(Saved data entries)

_ _ _ _ _

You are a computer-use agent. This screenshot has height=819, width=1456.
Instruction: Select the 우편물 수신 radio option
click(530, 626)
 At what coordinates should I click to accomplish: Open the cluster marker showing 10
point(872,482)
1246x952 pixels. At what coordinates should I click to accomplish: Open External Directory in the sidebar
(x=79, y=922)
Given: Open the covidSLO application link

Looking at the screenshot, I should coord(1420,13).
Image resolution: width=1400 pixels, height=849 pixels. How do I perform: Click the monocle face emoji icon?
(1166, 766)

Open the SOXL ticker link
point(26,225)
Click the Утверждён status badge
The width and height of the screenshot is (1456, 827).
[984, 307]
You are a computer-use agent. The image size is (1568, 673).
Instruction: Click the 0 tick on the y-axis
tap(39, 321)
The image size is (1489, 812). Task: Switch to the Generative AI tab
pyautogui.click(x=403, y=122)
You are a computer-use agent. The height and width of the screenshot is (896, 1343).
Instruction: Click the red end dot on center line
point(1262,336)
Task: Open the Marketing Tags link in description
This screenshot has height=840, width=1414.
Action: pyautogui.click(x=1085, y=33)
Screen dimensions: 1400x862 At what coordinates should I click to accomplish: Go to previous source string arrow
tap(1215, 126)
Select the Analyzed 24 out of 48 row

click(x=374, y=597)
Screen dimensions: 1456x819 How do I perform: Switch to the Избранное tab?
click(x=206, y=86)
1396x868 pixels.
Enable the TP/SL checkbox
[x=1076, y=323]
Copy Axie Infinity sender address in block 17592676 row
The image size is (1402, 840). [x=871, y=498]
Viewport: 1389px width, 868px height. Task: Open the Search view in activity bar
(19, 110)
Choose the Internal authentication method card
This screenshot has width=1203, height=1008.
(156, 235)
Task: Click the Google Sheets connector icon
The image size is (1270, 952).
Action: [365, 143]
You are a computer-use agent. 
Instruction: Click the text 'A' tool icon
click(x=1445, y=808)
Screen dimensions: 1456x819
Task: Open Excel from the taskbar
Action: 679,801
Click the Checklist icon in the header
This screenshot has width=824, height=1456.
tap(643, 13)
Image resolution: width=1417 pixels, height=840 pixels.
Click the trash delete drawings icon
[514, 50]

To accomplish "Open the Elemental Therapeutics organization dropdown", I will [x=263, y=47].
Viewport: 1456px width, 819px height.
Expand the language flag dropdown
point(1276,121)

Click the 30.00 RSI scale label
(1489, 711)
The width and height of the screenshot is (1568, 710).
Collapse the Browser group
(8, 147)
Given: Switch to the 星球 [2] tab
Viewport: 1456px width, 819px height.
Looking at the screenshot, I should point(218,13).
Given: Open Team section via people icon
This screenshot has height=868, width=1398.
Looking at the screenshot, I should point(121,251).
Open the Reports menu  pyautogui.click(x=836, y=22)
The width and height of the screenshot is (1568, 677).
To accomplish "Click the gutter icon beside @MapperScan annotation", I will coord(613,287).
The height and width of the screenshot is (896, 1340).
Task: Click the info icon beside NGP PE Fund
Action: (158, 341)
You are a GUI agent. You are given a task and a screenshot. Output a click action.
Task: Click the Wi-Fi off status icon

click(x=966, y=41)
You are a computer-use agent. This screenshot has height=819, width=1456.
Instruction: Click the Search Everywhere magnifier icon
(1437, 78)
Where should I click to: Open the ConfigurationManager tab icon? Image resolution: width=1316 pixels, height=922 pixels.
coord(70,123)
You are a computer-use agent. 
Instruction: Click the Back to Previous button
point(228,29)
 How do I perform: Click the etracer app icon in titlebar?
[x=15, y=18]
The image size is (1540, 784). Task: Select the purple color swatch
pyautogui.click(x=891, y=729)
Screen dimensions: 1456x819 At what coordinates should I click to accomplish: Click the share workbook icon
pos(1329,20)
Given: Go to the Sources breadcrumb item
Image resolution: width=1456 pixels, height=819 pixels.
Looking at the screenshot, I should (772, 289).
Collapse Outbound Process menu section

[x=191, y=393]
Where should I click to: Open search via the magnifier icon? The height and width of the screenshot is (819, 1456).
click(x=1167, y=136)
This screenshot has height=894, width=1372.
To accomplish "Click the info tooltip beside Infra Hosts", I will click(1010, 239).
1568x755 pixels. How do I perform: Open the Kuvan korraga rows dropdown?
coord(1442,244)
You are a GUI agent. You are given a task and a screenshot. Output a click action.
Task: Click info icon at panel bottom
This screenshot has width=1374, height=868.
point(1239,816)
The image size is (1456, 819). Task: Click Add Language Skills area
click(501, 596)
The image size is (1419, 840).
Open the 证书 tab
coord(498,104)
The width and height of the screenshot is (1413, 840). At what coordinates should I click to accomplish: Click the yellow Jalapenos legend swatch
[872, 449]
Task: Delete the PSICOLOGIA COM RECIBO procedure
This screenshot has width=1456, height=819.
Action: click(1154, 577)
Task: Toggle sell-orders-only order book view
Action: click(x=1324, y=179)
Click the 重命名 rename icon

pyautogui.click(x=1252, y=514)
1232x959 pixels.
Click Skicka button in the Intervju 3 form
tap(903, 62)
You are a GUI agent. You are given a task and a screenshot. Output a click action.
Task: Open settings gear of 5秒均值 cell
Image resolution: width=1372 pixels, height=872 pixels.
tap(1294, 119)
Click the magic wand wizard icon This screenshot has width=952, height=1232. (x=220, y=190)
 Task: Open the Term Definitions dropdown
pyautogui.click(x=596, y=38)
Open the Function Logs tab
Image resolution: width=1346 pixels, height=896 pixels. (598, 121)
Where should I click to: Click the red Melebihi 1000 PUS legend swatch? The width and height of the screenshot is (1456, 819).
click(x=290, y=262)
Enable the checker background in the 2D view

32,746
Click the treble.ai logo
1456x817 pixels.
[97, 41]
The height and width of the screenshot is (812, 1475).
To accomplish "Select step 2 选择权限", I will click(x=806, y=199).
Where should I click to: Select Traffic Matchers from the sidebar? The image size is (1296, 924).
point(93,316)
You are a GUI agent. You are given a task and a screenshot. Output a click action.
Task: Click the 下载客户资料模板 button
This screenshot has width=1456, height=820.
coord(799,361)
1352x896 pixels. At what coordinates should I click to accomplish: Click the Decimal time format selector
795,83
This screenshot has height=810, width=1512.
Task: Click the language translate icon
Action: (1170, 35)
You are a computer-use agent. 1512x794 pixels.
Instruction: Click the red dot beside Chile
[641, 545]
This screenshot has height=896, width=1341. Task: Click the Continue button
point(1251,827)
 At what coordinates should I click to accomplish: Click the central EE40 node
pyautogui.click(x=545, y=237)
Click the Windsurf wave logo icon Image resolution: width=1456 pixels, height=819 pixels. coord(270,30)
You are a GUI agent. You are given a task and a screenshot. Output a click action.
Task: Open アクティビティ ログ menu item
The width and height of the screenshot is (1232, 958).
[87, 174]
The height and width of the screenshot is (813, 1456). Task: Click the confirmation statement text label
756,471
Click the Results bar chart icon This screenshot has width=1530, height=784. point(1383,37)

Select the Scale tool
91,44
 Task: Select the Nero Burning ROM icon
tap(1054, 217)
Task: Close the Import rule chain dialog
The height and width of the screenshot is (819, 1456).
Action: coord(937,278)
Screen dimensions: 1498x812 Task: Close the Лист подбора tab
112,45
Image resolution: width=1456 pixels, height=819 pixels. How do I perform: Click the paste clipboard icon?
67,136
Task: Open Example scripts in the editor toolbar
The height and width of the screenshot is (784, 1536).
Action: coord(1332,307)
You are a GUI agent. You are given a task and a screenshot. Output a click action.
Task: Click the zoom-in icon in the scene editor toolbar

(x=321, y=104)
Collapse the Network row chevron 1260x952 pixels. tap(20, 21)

_ _ _ _ _

Scanning the data above, copy out every line where "item" is found.

Given: Go to the Sources breadcrumb item
Task: Open アクティビティ ログ menu item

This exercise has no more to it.